--- EXERCISE OBJECTIVE ---
Lines before the one containing "Image resolution: width=184" are not copied; that line and every one after it, through the end of the material below, are printed exactly, without pictures.

--- RECORDED INFORMATION ---
####
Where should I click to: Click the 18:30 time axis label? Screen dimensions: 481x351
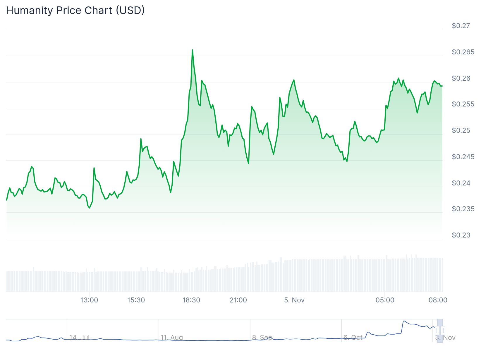click(191, 300)
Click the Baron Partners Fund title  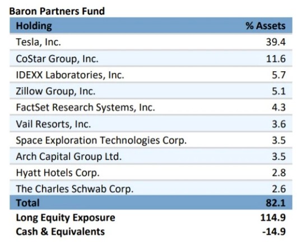click(x=57, y=11)
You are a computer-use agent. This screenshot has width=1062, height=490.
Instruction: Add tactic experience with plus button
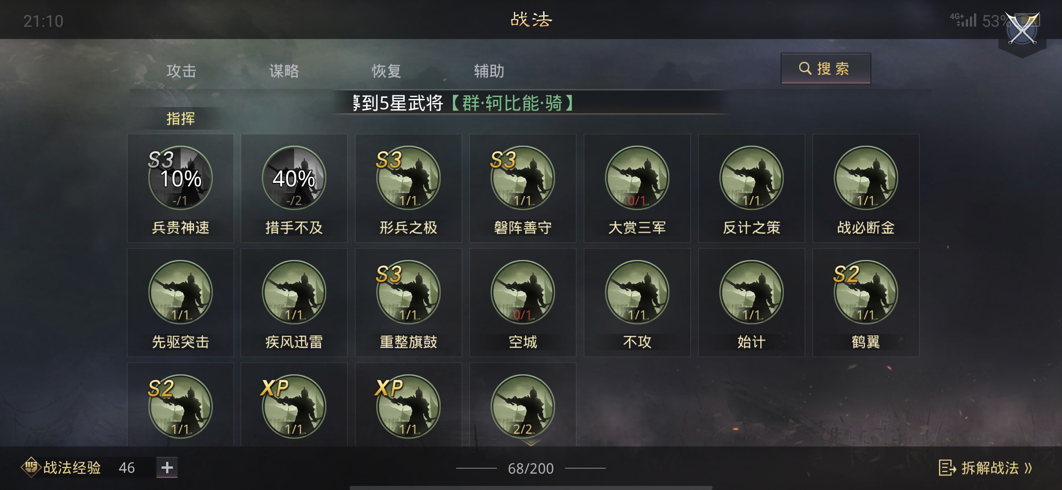click(167, 467)
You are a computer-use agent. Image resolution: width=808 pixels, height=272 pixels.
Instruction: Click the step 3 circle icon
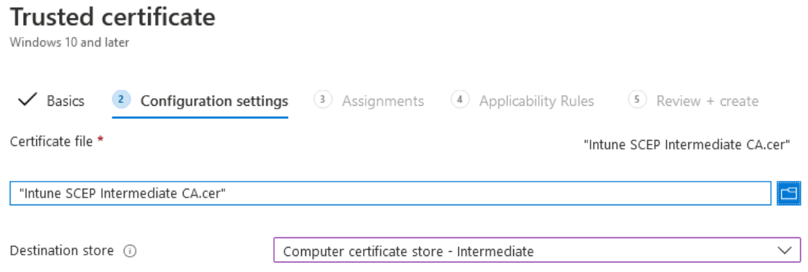[x=323, y=100]
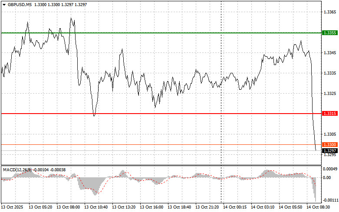Click the 13 Oct 10:40 time label
Screen dimensions: 339x212
96,208
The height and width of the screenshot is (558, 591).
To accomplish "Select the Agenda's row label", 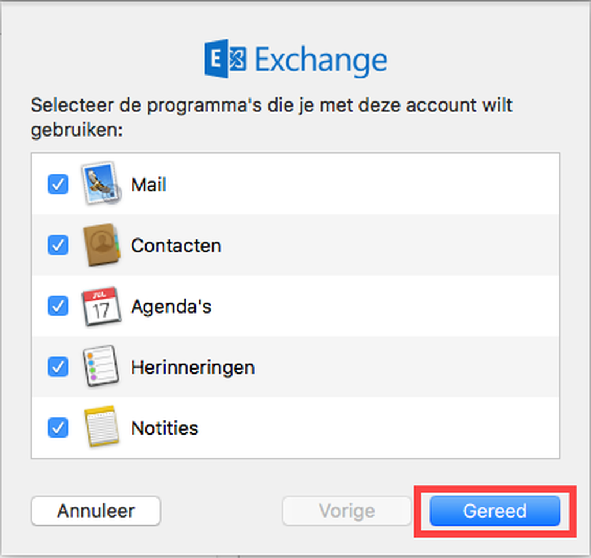I will pos(171,306).
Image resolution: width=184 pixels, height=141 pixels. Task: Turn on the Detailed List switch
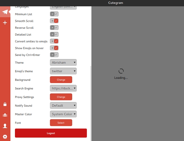pyautogui.click(x=54, y=34)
####
--- YOUR RESPONSE ---
Image resolution: width=184 pixels, height=141 pixels. Task: Turn on the Detailed List switch
pyautogui.click(x=54, y=34)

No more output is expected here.